» **Work item**
All that is needed is every line of the listing below that has "agent".

═════ Extracted records

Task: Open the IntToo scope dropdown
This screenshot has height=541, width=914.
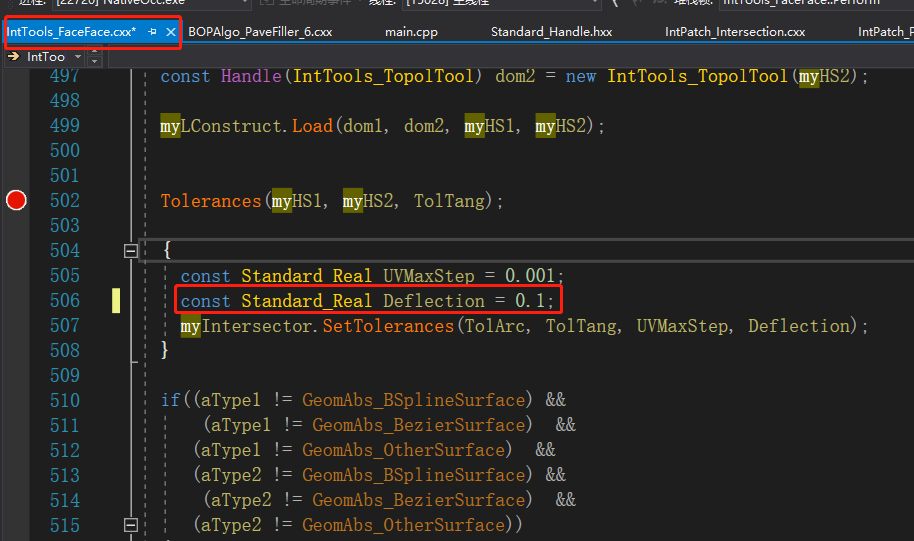Action: (x=78, y=57)
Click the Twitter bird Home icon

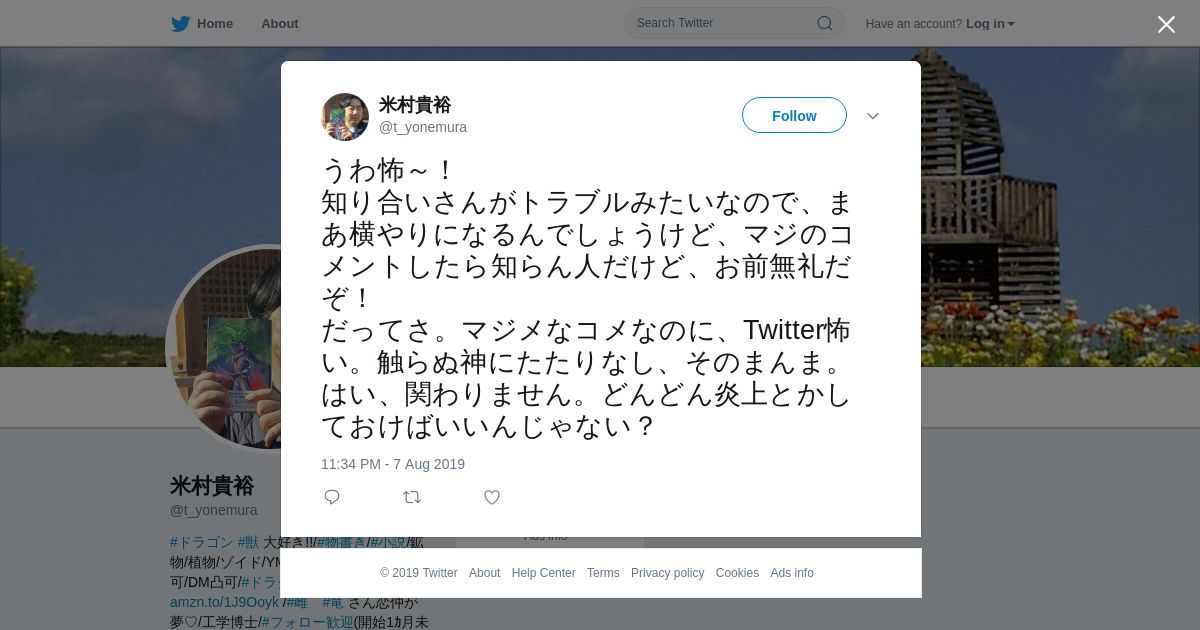(180, 24)
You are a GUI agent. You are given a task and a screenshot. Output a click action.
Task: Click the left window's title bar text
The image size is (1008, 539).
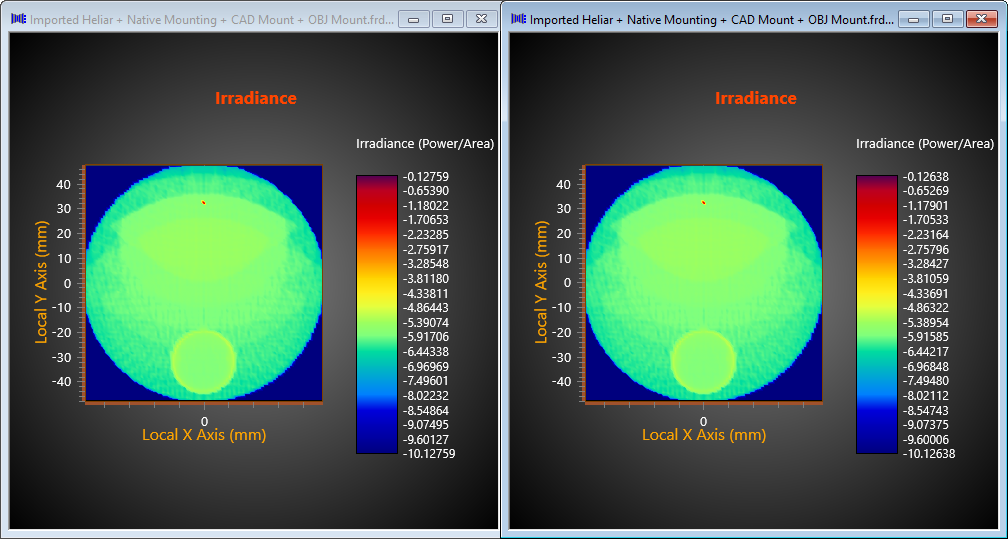click(x=210, y=20)
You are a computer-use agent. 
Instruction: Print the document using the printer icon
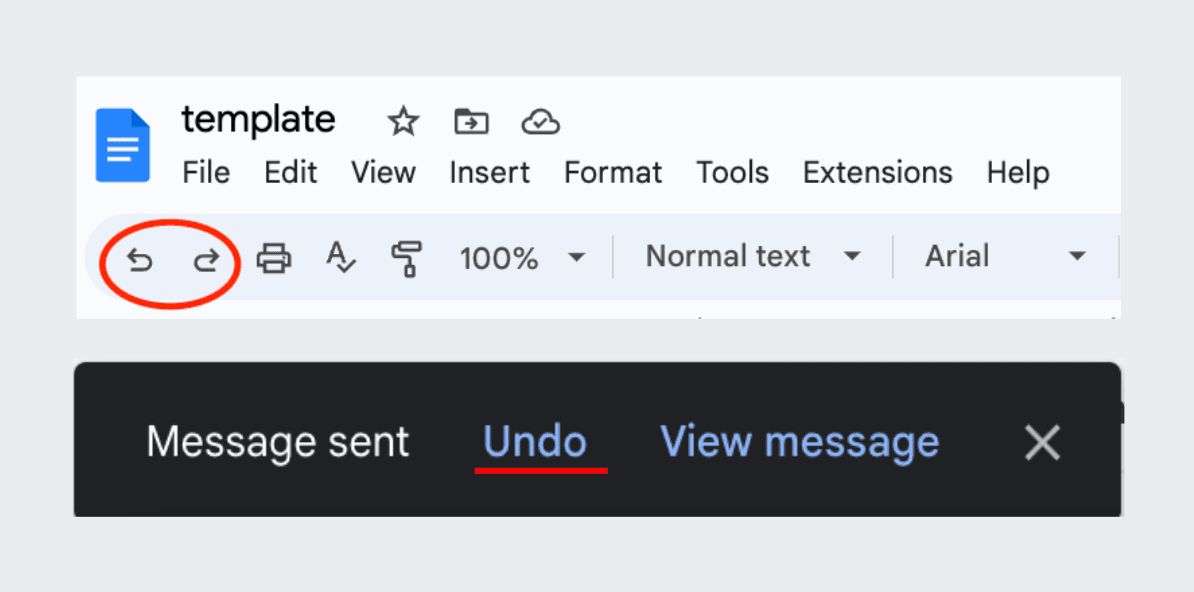274,259
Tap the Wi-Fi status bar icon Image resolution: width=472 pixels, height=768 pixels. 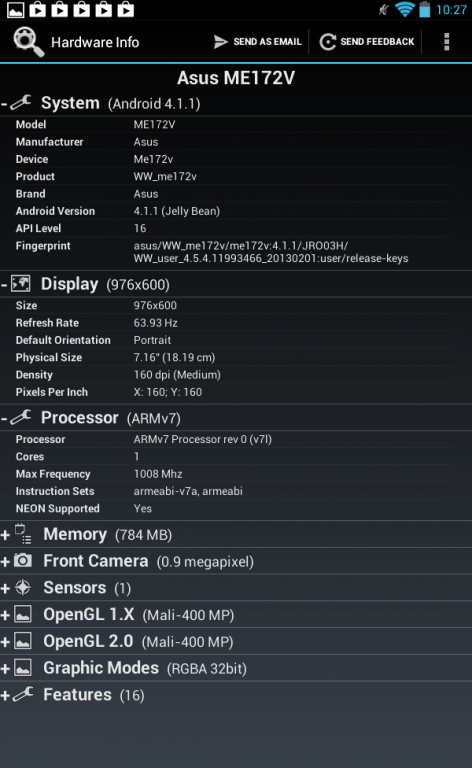click(404, 9)
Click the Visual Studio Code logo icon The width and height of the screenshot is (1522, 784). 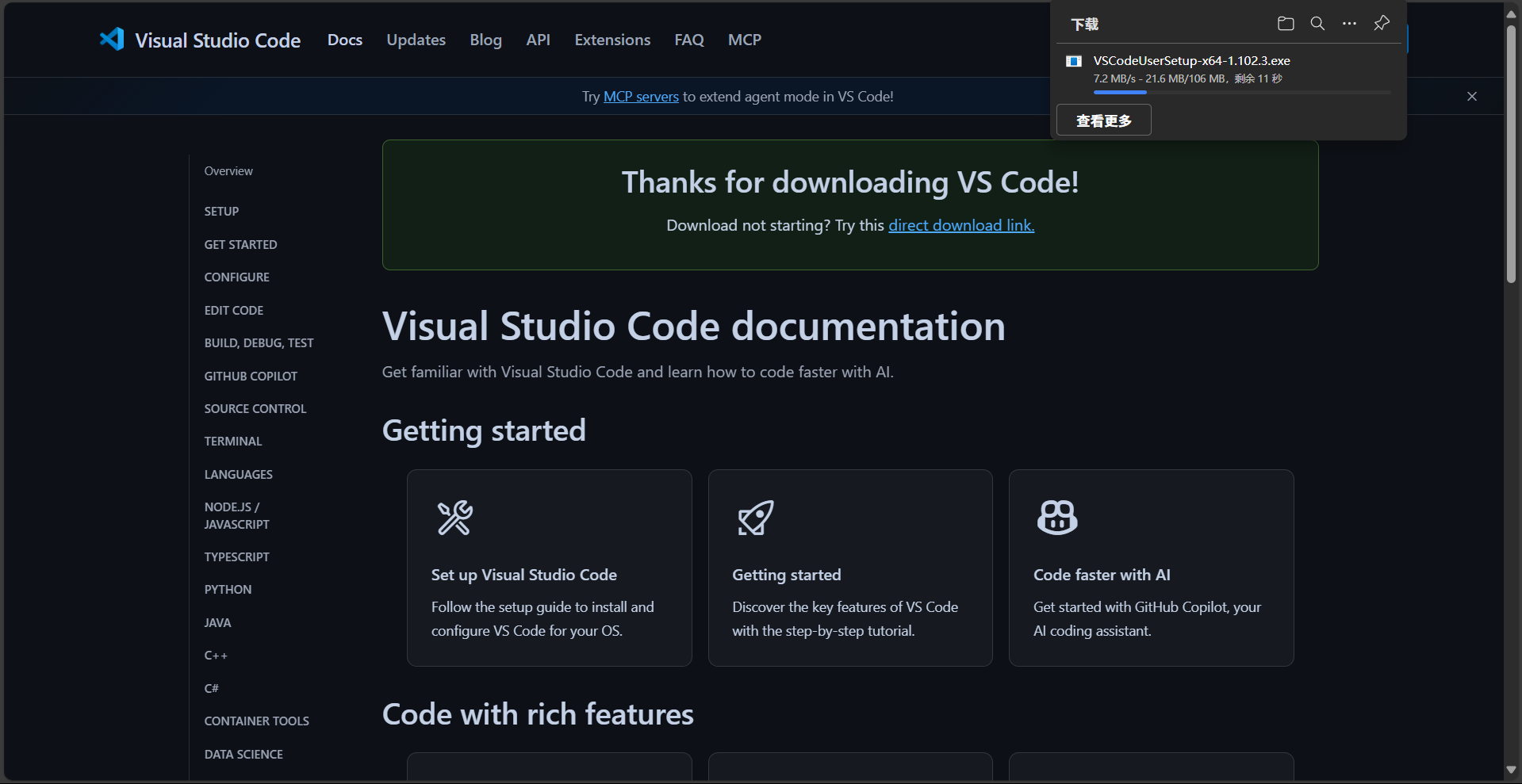(x=112, y=40)
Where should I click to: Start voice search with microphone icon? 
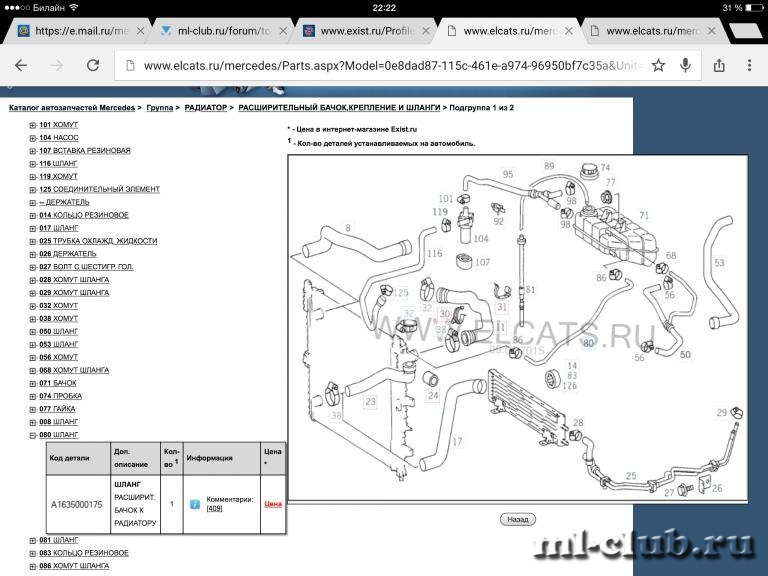(685, 66)
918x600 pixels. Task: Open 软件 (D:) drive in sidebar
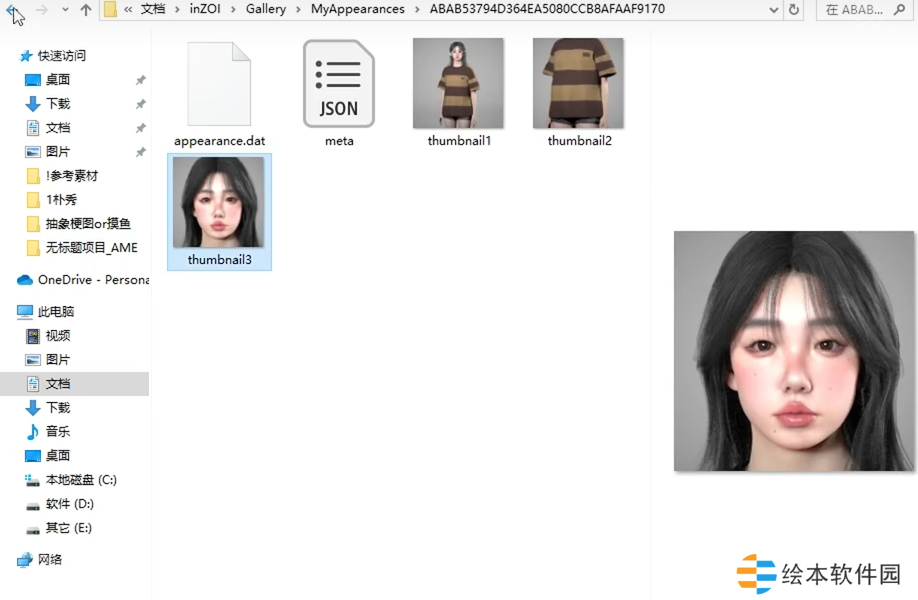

══════════

» **Solution to the exercise**
You are a GUI agent. You are given a task and a screenshot. Output a click action.
You are a computer-use agent. 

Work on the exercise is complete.